(Dataset rows)
■ ■ ■
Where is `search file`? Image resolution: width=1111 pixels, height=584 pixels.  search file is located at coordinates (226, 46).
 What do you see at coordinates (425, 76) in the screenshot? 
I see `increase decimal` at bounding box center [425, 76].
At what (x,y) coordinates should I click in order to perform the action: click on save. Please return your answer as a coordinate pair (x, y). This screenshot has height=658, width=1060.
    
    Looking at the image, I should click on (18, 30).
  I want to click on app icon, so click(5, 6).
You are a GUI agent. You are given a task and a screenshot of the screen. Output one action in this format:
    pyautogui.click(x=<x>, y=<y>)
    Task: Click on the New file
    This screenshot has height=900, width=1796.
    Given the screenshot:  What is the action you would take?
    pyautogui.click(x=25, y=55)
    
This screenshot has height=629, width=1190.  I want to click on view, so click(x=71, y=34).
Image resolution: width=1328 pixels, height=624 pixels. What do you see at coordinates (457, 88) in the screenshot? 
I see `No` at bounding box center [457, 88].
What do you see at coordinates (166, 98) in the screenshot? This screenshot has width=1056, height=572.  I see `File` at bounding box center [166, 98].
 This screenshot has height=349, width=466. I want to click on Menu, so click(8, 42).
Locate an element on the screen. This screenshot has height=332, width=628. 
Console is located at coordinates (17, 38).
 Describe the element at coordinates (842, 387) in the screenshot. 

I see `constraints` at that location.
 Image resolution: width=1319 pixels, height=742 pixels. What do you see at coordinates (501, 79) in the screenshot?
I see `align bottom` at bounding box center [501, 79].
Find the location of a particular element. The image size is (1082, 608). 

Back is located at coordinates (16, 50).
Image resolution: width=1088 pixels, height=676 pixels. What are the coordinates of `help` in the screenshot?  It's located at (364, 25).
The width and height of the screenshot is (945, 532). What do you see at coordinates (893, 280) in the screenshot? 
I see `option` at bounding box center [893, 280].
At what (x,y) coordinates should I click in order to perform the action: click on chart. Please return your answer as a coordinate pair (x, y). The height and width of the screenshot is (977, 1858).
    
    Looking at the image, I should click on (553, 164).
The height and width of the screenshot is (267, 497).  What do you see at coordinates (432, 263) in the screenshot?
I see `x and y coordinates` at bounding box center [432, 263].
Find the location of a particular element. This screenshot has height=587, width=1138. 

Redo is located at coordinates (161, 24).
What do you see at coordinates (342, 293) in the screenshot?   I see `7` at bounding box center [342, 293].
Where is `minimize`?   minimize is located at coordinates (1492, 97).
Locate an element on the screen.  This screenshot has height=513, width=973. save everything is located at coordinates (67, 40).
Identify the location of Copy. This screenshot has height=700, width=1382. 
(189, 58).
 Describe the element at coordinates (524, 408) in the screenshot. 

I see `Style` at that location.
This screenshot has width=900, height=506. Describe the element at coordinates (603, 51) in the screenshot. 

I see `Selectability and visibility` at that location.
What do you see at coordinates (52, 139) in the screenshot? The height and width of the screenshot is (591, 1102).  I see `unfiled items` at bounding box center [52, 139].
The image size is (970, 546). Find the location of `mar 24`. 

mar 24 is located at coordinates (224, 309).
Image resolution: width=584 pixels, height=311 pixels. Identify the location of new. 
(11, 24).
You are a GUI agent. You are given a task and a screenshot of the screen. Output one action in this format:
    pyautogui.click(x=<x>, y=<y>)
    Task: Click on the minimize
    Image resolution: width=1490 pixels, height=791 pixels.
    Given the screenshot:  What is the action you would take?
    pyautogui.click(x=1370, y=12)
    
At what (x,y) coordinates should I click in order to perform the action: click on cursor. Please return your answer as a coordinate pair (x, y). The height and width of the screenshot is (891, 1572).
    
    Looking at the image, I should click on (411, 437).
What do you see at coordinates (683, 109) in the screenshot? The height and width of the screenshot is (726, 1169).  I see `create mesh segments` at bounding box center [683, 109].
■ ■ ■
Transcribe every row above verbatim, keeping each character, space, and line break unchanged.

*Exercise answer*:
Where is `search file`? Image resolution: width=1111 pixels, height=584 pixels.  search file is located at coordinates (226, 46).
 What do you see at coordinates (425, 76) in the screenshot? 
I see `increase decimal` at bounding box center [425, 76].
At what (x,y) coordinates should I click in order to perform the action: click on save. Please return your answer as a coordinate pair (x, y). This screenshot has height=658, width=1060.
    
    Looking at the image, I should click on (18, 30).
  I want to click on app icon, so click(5, 6).
You are a GUI agent. You are given a task and a screenshot of the screen. Output one action in this format:
    pyautogui.click(x=<x>, y=<y>)
    Task: Click on the New file
    This screenshot has height=900, width=1796.
    Given the screenshot:  What is the action you would take?
    pyautogui.click(x=25, y=55)
    
This screenshot has height=629, width=1190.  I want to click on view, so click(x=71, y=34).
Image resolution: width=1328 pixels, height=624 pixels. What do you see at coordinates (457, 88) in the screenshot? 
I see `No` at bounding box center [457, 88].
What do you see at coordinates (166, 98) in the screenshot? This screenshot has width=1056, height=572.  I see `File` at bounding box center [166, 98].
 This screenshot has height=349, width=466. I want to click on Menu, so click(8, 42).
Locate an element on the screen. This screenshot has height=332, width=628. 
Console is located at coordinates (17, 38).
 Describe the element at coordinates (842, 387) in the screenshot. 

I see `constraints` at that location.
 Image resolution: width=1319 pixels, height=742 pixels. What do you see at coordinates (501, 79) in the screenshot?
I see `align bottom` at bounding box center [501, 79].
Find the location of a particular element. The image size is (1082, 608). 

Back is located at coordinates (16, 50).
Image resolution: width=1088 pixels, height=676 pixels. What are the coordinates of `help` in the screenshot?  It's located at (364, 25).
The width and height of the screenshot is (945, 532). What do you see at coordinates (893, 280) in the screenshot? 
I see `option` at bounding box center [893, 280].
At what (x,y) coordinates should I click in order to perform the action: click on chart. Please return your answer as a coordinate pair (x, y). The height and width of the screenshot is (977, 1858).
    
    Looking at the image, I should click on (553, 164).
The height and width of the screenshot is (267, 497).  What do you see at coordinates (432, 263) in the screenshot?
I see `x and y coordinates` at bounding box center [432, 263].
Find the location of a particular element. This screenshot has height=587, width=1138. 

Redo is located at coordinates (161, 24).
What do you see at coordinates (342, 293) in the screenshot?   I see `7` at bounding box center [342, 293].
Where is `minimize`?   minimize is located at coordinates (1492, 97).
Locate an element on the screen.  This screenshot has height=513, width=973. save everything is located at coordinates (67, 40).
Identify the location of Copy. This screenshot has height=700, width=1382. 
(189, 58).
 Describe the element at coordinates (524, 408) in the screenshot. 

I see `Style` at that location.
This screenshot has width=900, height=506. Describe the element at coordinates (603, 51) in the screenshot. 

I see `Selectability and visibility` at that location.
What do you see at coordinates (52, 139) in the screenshot? The height and width of the screenshot is (591, 1102).  I see `unfiled items` at bounding box center [52, 139].
The image size is (970, 546). Find the location of `mar 24`. 

mar 24 is located at coordinates (224, 309).
Image resolution: width=584 pixels, height=311 pixels. Identify the location of new. 
(11, 24).
You are a GUI agent. You are given a task and a screenshot of the screen. Output one action in this format:
    pyautogui.click(x=<x>, y=<y>)
    Task: Click on the minimize
    Image resolution: width=1490 pixels, height=791 pixels.
    Given the screenshot:  What is the action you would take?
    pyautogui.click(x=1370, y=12)
    
At what (x,y) coordinates should I click in order to perform the action: click on cursor. Please return your answer as a coordinate pair (x, y). The height and width of the screenshot is (891, 1572).
    
    Looking at the image, I should click on (411, 437).
What do you see at coordinates (683, 109) in the screenshot? The height and width of the screenshot is (726, 1169).  I see `create mesh segments` at bounding box center [683, 109].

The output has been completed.